On Writing and Music
I have a writing quirk that I didn’t realize was a quirk until I started discussing playlists with other authors. They all have playlists that give the mood of their manuscript or specific scenes (fight scenes, love scenes etc.), but I don’t. Instead, I find music for each character. I actually go out and search for CDs that each character would listen to, or in the case of my angel-like Elythia, that they would sing - and no, they don’t sound in any way angelic! If any of you know the group Tool, you’ll know what I mean.
And when I’ve been unsure, I’ve even gone into a music store and described a ‘friend’ I was buying music for. After one such session, I came out with a couple of Angels & Airwaves CDs that turned into Erling’s voice for me. Although Erling is a secondary character in Dragon Fire, he is one of the main characters in the prequel that I am currently working on.
My other quirk is that I don’t listen to music while I write. So what do I do with all those
CDs I buy for my characters? I usually listen to them in the car when I am driving from one place to an other (I live in the country, and do a lot of driving). I really enjoy this time with my characters in the car. It helps me figure out who they are and what they are feeling in the scene I am writing.
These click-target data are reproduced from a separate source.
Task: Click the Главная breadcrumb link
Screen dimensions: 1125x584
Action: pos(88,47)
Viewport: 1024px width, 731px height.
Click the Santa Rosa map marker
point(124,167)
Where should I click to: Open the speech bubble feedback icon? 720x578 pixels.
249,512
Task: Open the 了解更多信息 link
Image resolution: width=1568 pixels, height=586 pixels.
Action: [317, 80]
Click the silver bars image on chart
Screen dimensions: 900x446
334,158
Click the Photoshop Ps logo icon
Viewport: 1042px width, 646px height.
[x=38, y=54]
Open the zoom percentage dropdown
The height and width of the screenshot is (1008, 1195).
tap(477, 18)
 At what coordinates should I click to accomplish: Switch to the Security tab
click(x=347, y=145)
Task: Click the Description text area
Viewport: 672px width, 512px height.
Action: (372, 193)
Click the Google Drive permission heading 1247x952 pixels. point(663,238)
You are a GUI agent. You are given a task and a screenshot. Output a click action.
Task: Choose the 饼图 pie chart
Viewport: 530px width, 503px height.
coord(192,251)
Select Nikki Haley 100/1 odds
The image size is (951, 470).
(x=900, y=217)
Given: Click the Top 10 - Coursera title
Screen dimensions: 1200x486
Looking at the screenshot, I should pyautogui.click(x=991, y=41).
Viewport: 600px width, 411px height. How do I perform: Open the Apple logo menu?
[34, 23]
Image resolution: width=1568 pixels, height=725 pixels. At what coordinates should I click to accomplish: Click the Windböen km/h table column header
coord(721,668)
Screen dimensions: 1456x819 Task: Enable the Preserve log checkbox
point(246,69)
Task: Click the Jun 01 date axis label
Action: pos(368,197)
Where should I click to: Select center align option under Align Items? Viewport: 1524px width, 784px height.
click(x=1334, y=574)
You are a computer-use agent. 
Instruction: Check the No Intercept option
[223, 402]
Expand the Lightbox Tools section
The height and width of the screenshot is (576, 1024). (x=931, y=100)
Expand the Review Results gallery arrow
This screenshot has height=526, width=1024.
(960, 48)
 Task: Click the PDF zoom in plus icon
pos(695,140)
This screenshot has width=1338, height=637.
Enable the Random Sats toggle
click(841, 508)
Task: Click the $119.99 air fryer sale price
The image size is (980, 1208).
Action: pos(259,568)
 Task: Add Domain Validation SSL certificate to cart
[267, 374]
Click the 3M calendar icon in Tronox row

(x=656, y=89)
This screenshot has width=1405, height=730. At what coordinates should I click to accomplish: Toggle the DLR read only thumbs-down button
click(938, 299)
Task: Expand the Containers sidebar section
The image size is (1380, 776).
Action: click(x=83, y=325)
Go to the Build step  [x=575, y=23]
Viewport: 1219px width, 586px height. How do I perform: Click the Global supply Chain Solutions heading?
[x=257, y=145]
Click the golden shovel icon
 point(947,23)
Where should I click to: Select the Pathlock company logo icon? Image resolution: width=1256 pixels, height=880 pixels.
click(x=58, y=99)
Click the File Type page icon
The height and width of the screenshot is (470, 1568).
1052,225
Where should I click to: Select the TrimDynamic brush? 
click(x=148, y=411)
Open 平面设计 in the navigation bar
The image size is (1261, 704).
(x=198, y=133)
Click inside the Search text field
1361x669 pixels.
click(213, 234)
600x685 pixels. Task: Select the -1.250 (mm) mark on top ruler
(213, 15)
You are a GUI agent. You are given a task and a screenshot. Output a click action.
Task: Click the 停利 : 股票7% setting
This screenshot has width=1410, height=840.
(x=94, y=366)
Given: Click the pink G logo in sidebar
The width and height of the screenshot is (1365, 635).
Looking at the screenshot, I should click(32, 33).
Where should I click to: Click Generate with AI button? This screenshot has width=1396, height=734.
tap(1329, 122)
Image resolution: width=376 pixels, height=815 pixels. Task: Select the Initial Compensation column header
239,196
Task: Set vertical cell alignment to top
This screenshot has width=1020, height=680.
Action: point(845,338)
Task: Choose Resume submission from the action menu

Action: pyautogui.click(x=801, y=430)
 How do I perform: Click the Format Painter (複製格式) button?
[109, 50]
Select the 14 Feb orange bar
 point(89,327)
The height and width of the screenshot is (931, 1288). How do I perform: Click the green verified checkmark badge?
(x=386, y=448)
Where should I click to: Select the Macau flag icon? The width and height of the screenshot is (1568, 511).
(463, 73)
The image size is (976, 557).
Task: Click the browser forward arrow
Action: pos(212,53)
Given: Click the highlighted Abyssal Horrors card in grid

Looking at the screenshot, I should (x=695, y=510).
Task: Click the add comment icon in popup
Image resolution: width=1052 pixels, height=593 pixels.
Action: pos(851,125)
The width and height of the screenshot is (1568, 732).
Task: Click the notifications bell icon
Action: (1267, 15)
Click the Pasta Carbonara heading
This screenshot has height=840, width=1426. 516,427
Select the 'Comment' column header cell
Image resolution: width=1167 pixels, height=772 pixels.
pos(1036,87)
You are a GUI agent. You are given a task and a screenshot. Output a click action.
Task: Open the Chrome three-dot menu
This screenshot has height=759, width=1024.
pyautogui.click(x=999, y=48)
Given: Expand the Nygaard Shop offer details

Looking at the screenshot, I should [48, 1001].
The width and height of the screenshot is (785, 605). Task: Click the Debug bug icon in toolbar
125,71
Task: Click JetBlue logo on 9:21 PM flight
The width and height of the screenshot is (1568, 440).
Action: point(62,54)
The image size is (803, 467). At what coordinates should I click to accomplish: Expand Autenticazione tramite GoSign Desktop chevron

As a side, but truly amazing story, when I went back to Tromso in Northern Norway where both Dragon Fire and its prequel are set, I went to the restaurant where I imagined Erling and June going to for their first date (an event that happens in the prequel). The CD that greeted me when I walked in was by Angels & Airwaves. In addition, the green Ninja motorcycle I had imagined for one of their friends was parked across the street. It was as if my world had come alive. Needless to say, I sat down, ordered June’s vegetarian burger and wrote the rest of the scene on a complete writer’s high.
The only character I never found any music for was Rakan, the main character of Dragon Fire. It took me several months of searching to realize that as a shapeshifting dragon who had grown up in an isolated part of Western Tibet, Rakan didn’t listen to music.
How do you use music when you write? Or is there something else that helps you get closer to your characters/the voice of your manuscript? I’d love to hear from you!
Born in the US, Dina has lived on 4 continents, worked as a graphic artist for television and as a consultant in the fashion industry. Somewhere between New York and Paris she picked up an MBA and a black belt – and still thinks the two are connected. Dina is currently the Regional Advisor for SCBWI Belgium, where she lives with her husband, two children, three horses and a cat.
Dina loves to create intricate worlds filled with conflict and passion. She builds her own myths while exploring issues of belonging, racism and the search for truth... after all, how can you find true love if you don’t know who you are and what you believe in? Dina’s key to developing characters is to figure out what they would be willing to die for. And then pushing them to that limit.